▸ **TASK TO CARRY OUT**:
Beginning at the line that holds "오늘의 (43, 1986)" and continuing to the last line of the data below, transcribe every line word for word, without pictures.

▸ **Collection entries**:
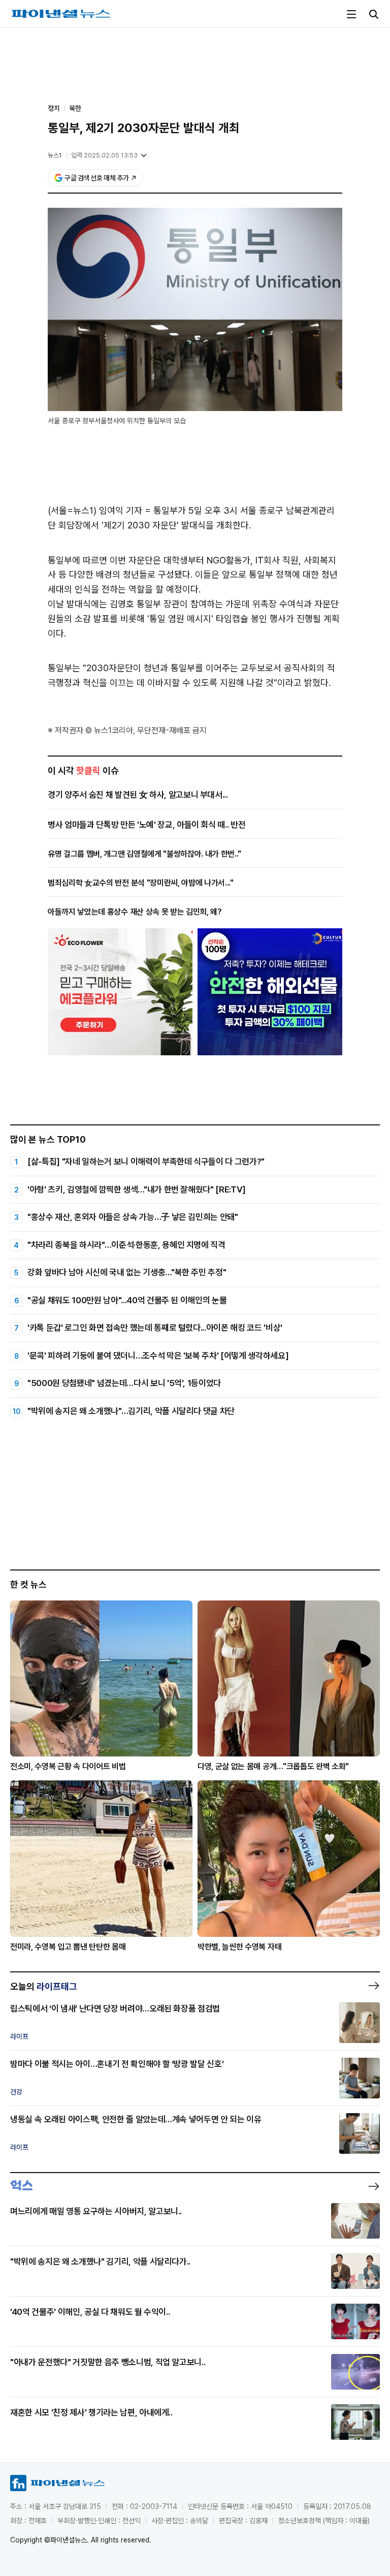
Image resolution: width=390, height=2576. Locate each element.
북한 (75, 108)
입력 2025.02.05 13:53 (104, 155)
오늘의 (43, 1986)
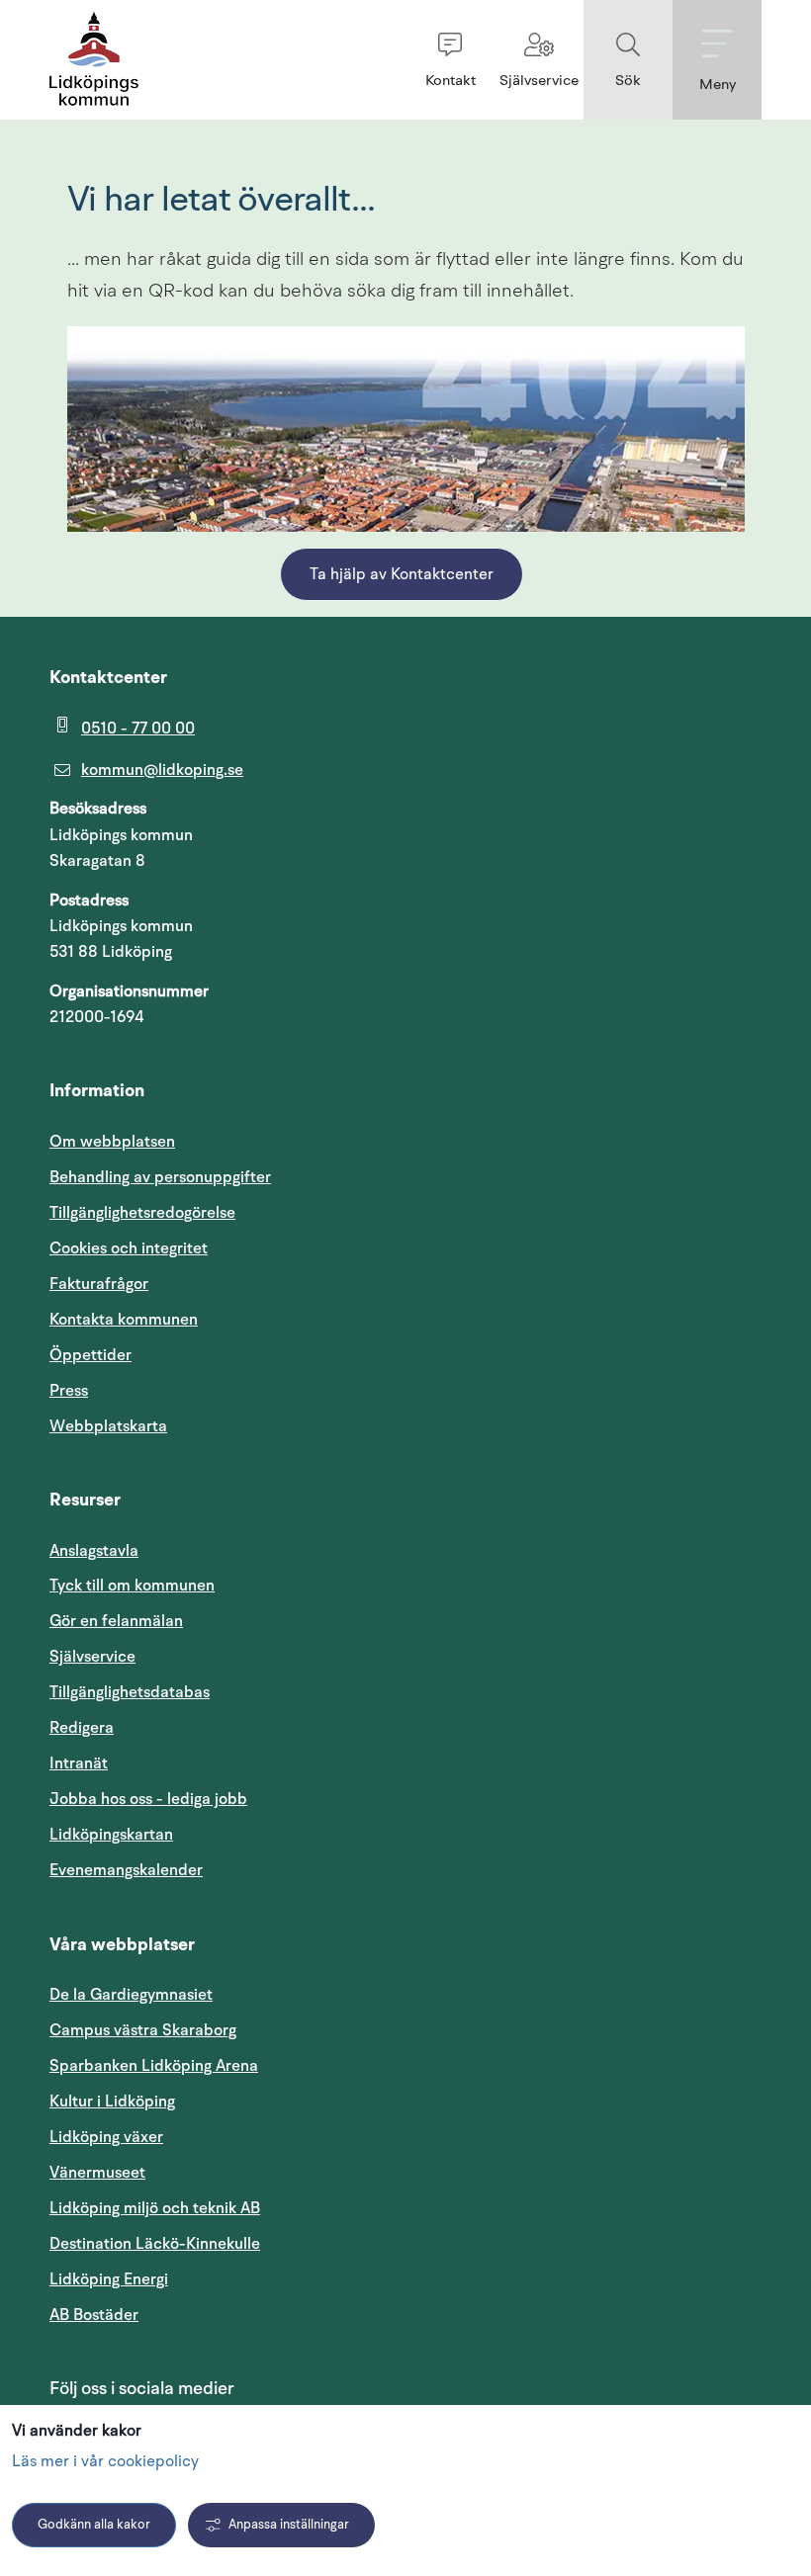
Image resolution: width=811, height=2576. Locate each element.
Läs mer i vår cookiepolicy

▸ **ANSWER TO THE EXERCISE**:
오늘의 (43, 1986)
Image resolution: width=811, height=2576. Locate each element.
Läs mer i vår cookiepolicy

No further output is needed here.